Dataset entries
★ ★ ★ ★
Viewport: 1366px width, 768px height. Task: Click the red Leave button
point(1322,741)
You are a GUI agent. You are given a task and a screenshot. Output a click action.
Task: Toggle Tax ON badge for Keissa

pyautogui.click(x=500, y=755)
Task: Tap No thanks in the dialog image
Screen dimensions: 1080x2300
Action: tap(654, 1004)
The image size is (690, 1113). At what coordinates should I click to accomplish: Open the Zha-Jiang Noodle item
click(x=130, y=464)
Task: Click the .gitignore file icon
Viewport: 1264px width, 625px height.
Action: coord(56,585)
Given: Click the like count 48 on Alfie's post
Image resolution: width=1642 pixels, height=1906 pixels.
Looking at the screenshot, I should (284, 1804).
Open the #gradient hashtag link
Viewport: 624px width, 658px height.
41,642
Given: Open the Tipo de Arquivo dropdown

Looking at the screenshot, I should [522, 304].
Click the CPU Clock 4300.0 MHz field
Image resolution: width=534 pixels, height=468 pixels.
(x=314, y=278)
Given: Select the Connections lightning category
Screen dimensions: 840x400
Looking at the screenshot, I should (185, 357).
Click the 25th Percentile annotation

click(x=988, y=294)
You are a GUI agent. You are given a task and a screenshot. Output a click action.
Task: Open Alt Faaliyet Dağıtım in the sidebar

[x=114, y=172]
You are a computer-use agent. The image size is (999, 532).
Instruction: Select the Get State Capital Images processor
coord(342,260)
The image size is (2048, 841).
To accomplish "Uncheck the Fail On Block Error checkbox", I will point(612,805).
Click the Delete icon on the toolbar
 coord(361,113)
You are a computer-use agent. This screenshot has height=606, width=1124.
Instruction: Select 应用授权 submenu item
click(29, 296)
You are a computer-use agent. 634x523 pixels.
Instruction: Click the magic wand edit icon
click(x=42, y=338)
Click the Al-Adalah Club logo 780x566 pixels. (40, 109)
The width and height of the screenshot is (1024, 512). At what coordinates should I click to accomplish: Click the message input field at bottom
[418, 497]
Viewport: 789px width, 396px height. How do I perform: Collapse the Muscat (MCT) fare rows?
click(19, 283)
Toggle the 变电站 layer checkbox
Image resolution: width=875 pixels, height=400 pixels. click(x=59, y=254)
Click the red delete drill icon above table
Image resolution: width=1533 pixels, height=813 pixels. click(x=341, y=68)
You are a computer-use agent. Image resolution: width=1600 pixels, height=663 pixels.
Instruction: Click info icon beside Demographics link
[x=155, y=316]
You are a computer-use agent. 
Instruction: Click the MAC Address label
★ ★ ★ ★
■ TASK TO COMPLETE:
Each record is to be retyped exactly as it appears.

■ REPLY:
Viewport: 1366px width, 768px height. Task: Click the red Leave button
point(1322,741)
You are a GUI agent. You are given a task and a screenshot. Output a click action.
Task: Toggle Tax ON badge for Keissa

pyautogui.click(x=500, y=755)
Task: Tap No thanks in the dialog image
Screen dimensions: 1080x2300
Action: tap(654, 1004)
The image size is (690, 1113). At what coordinates should I click to accomplish: Open the Zha-Jiang Noodle item
click(x=130, y=464)
Task: Click the .gitignore file icon
Viewport: 1264px width, 625px height.
Action: coord(56,585)
Given: Click the like count 48 on Alfie's post
Image resolution: width=1642 pixels, height=1906 pixels.
Looking at the screenshot, I should (284, 1804).
Open the #gradient hashtag link
Viewport: 624px width, 658px height.
41,642
Given: Open the Tipo de Arquivo dropdown

Looking at the screenshot, I should [522, 304].
Click the CPU Clock 4300.0 MHz field
Image resolution: width=534 pixels, height=468 pixels.
(x=314, y=278)
Given: Select the Connections lightning category
Screen dimensions: 840x400
Looking at the screenshot, I should (185, 357).
Click the 25th Percentile annotation

click(x=988, y=294)
You are a GUI agent. You are given a task and a screenshot. Output a click action.
Task: Open Alt Faaliyet Dağıtım in the sidebar

[x=114, y=172]
You are a computer-use agent. The image size is (999, 532).
Instruction: Select the Get State Capital Images processor
coord(342,260)
The image size is (2048, 841).
To accomplish "Uncheck the Fail On Block Error checkbox", I will point(612,805).
Click the Delete icon on the toolbar
 coord(361,113)
You are a computer-use agent. This screenshot has height=606, width=1124.
Instruction: Select 应用授权 submenu item
click(29, 296)
You are a computer-use agent. 634x523 pixels.
Instruction: Click the magic wand edit icon
click(x=42, y=338)
Click the Al-Adalah Club logo 780x566 pixels. (40, 109)
The width and height of the screenshot is (1024, 512). At what coordinates should I click to accomplish: Click the message input field at bottom
[418, 497]
Viewport: 789px width, 396px height. How do I perform: Collapse the Muscat (MCT) fare rows?
click(19, 283)
Toggle the 变电站 layer checkbox
Image resolution: width=875 pixels, height=400 pixels. click(x=59, y=254)
Click the red delete drill icon above table
Image resolution: width=1533 pixels, height=813 pixels. click(x=341, y=68)
You are a computer-use agent. Image resolution: width=1600 pixels, height=663 pixels.
Instruction: Click info icon beside Demographics link
[x=155, y=316]
You are a computer-use agent. 
Instruction: Click the MAC Address label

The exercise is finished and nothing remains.